_DOCUMENT_
Re: [LKP] [mm] ac5b2c1891: vm-scalability.throughput -61.3% regression

From: Andrea Arcangeli
Date: Wed Dec 05 2018 - 15:40:41 EST


Hello,

Sorry, it has been challenging to keep up with all fast replies, so
I'll start by answering to the critical result below:

On Tue, Dec 04, 2018 at 10:45:58AM +0000, Mel Gorman wrote:
> thpscale Percentage Faults Huge
> 4.20.0-rc4 4.20.0-rc4
> mmots-20181130 gfpthisnode-v1r1
> Percentage huge-3 95.14 ( 0.00%) 7.94 ( -91.65%)
> Percentage huge-5 91.28 ( 0.00%) 5.00 ( -94.52%)
> Percentage huge-7 86.87 ( 0.00%) 9.36 ( -89.22%)
> Percentage huge-12 83.36 ( 0.00%) 21.03 ( -74.78%)
> Percentage huge-18 83.04 ( 0.00%) 30.73 ( -63.00%)
> Percentage huge-24 83.74 ( 0.00%) 27.47 ( -67.20%)
> Percentage huge-30 83.66 ( 0.00%) 31.85 ( -61.93%)
> Percentage huge-32 83.89 ( 0.00%) 29.09 ( -65.32%)
>
> They're down the toilet. 3 threads are able to get 95% of the requested
> THP pages with Andrews tree as of Nov 30th. David's patch drops that to
> 8% success rate.

This is the downside of David's patch very well exposed above. And
this will make non-NUMA system regress like above too despite they
have no issue to begin with (which is probably why nobody noticed the
trouble with __GFP_THISNODE reclaim until recently, combined with the
fact most workloads can fit in a single NUMA node).

So we're effectively crippling down MADV_HUGEPAGE effectiveness on
non-NUMA (where it cannot help to do so) and on NUMA (as a workaround
for the false positive swapout storms) because in some workload and
system THP improvements are less significant than NUMA improvements.

The higher fault latency is generally the higher cost you pay to get
the good initial THP utilization for apps that do long lived
allocations and in turn can use MADV_HUGEPAGE without downsides. The
cost of compaction pays off over time.

Short lived allocations sensitive to the allocation latency should not
use MADV_HUGEPAGE in the first place. If you don't want high latency
you shouldn't use MADV_HUGEPAGE and khugepaged already uses
__GFP_THISNODE but it replaces memory so it has a neutral memory
footprint at it, so it's ok with regard to reclaim.

_EXERCISE TASK 1_
Format the listing lines from the one containing "The width and height of the screenshot is (952, 1255)." through the one containing "Action: tap(63, 113)", inclusive, as a JSON list of strings with one string per line, omitting blank lines.

_SOURCE DATA_
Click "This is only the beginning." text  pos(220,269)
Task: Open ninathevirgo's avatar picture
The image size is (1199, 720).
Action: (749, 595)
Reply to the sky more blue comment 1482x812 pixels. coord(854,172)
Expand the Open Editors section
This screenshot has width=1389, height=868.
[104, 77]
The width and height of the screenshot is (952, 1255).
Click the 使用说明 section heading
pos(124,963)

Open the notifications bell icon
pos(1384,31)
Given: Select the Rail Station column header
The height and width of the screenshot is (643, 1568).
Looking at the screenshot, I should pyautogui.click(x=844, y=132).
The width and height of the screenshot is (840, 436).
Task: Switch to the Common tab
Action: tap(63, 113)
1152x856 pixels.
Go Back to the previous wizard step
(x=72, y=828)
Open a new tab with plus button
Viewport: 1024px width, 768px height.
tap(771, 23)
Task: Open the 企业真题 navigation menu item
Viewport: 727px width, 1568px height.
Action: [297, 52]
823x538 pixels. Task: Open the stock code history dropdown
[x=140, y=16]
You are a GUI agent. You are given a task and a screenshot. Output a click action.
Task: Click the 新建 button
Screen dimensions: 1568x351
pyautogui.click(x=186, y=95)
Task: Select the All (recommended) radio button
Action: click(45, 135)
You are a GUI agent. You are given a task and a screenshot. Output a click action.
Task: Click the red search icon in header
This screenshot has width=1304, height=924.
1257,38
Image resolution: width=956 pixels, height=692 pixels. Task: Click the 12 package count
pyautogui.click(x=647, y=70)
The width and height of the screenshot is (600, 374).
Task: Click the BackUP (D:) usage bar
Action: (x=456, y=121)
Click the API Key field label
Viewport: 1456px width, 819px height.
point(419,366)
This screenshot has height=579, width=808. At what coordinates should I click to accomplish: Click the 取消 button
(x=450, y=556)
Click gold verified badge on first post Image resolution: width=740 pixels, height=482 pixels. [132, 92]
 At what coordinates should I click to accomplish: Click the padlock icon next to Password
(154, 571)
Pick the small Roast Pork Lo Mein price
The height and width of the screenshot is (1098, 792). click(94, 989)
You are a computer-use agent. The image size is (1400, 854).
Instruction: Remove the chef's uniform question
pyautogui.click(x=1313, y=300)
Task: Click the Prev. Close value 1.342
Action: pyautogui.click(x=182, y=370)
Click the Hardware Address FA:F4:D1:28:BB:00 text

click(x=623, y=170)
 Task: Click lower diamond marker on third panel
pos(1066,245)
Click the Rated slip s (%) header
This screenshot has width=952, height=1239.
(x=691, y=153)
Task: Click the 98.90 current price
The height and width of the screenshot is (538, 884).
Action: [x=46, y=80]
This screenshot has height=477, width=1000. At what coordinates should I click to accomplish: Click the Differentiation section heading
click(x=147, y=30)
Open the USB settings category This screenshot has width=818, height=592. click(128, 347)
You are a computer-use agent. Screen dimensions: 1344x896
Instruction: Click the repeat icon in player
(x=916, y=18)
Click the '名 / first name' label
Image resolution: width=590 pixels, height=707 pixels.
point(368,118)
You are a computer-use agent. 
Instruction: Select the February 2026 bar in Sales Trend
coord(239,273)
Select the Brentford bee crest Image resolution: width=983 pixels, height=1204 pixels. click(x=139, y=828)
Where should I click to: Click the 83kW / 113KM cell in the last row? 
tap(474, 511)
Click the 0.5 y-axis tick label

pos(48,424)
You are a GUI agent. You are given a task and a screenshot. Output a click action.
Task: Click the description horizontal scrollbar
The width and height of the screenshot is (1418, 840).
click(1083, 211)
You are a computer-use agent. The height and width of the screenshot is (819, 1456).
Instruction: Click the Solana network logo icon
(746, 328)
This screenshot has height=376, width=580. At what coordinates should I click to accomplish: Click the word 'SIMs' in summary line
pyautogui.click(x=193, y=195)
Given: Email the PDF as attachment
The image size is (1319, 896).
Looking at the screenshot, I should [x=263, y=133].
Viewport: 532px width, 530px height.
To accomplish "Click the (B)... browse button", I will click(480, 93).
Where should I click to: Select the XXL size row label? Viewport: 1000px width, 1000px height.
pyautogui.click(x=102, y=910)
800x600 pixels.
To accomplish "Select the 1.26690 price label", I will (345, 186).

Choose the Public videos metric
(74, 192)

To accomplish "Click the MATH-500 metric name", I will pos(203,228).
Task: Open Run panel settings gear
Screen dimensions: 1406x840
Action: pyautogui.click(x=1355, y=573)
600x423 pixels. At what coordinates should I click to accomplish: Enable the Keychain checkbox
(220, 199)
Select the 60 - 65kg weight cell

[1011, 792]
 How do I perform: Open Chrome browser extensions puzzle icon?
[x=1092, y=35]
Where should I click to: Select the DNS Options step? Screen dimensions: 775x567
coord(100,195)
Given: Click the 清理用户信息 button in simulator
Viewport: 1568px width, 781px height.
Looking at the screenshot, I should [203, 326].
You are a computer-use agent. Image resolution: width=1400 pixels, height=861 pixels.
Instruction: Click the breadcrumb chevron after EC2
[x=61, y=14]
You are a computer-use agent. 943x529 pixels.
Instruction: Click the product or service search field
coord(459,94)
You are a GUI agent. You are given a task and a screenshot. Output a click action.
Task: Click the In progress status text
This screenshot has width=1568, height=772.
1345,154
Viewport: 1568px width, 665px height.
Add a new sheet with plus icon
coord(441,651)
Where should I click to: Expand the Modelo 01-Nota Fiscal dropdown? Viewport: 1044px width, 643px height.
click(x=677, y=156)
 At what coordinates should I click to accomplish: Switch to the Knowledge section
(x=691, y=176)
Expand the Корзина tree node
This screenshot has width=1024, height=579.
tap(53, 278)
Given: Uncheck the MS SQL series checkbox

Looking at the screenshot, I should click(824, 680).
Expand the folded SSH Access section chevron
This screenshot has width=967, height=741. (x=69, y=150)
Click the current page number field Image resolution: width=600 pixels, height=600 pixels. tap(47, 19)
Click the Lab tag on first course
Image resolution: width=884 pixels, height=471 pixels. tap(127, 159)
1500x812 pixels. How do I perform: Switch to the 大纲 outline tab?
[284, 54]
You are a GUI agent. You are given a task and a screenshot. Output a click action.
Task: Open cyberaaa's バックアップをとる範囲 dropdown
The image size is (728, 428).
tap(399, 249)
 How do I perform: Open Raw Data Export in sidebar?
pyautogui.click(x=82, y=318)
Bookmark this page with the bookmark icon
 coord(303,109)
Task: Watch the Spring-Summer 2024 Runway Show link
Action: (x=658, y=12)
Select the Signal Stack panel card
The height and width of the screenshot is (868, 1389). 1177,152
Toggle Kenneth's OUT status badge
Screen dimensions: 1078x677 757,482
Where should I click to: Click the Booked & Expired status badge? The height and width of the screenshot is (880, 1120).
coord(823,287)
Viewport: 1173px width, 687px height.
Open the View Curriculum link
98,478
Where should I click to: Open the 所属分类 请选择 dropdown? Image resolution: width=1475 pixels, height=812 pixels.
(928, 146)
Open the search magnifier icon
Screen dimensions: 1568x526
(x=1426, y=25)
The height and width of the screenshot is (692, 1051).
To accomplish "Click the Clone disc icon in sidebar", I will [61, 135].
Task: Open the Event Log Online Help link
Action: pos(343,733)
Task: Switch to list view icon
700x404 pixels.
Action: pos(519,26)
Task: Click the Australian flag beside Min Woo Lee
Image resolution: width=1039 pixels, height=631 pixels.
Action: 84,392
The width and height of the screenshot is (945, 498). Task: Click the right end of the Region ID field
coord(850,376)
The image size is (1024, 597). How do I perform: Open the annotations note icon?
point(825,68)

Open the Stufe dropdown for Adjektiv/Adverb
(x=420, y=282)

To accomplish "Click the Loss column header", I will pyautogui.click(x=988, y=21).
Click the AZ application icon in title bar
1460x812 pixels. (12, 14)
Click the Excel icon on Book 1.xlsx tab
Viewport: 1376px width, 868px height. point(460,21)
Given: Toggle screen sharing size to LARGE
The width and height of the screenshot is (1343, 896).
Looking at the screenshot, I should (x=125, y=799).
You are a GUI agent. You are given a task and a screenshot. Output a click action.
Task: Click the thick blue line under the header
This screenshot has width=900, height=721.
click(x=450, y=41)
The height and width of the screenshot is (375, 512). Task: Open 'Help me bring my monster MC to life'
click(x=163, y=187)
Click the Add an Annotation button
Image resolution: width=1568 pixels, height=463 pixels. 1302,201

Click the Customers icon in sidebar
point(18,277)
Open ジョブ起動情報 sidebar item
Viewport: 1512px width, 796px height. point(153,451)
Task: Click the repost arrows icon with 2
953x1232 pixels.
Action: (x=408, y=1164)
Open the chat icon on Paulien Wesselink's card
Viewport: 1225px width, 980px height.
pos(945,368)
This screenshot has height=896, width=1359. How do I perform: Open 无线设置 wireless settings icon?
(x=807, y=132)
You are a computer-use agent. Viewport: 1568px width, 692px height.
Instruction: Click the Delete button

_EXERCISE TASK 2_
List every row label in the quoted thpscale table of the mailing-list post.

_ANSWER 1_
[
  "The width and height of the screenshot is (952, 1255).",
  "Click the 使用说明 section heading",
  "pos(124,963)",
  "Open the notifications bell icon",
  "pos(1384,31)",
  "Given: Select the Rail Station column header",
  "The height and width of the screenshot is (643, 1568).",
  "Looking at the screenshot, I should pyautogui.click(x=844, y=132).",
  "The width and height of the screenshot is (840, 436).",
  "Task: Switch to the Common tab",
  "Action: tap(63, 113)"
]

_ANSWER 2_
Percentage huge-3
Percentage huge-5
Percentage huge-7
Percentage huge-12
Percentage huge-18
Percentage huge-24
Percentage huge-30
Percentage huge-32